• **Work item**
Continue the meditation on buttercups after its last line.

• **Reading text**
******************************

Sunday, May 23, 2010
A meditation in Gold
I wrote the following a few years ago after a particularly long spring of digging buttercups. I just came in from hoeing down those golden beauties and thought I would share what I wrote so long ago. It is surely still true today.
A Meditation in Gold
I am drowning in a sea of buttercups. Each spring their fecundity catches me unaware. By summer, I’ve spent untold hours digging them out of my gardens. When autumn comes, I throw up my hands in defeat as they spread their seeds with joyous promiscuity.
An occasional wildflower where I was raised, buttercups now rule my visual world. Left untended they stake their claim across my farmstead. Buttercups are surprisingly domineering. One summer of weeding left undone and an entire flower garden disappears.
“It’s only because the soil is too wet,” the nurseryman says.
Hmm, I think. That spot wasn’t filled with buttercups when we moved in. Did they bring their water with them when they grew?

******************************

• **Collected data**
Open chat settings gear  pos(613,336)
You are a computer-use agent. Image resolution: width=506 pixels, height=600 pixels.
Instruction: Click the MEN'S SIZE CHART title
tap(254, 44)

******************************

• **Response to the exercise**
Once my garden-loving aunt came to visit when we were new to our farm. Seeing all the buttercups she marveled at their sun-crested beauty. “I’d let them grow, they’re such pretty little things.” she said as she fawned over their yellow fairy cups.
“Maybe,” I hesitantly ventured. “But don’t you think there are an awful lot of them?”
Little did I know. The previous owners must have struggled to remove every trace of buttercups from all cultivated areas before they sold the farm. What harm could a few (hundred) stragglers cause? And so, I let them be.
Now seven years later, the tide has truly come in. Hundreds became thousands and thousands became -- dare I say -- millions. The lower pasture, once filled with lush grass, is now a golden meadow of delight, except the sheep would much rather eat grass than buttercups so what am I to do? The buttercups steadily encroach upon any area of disturbed or wet ground (like my vegetable garden, where I can pull ten gallons a day week after week and not make a dent).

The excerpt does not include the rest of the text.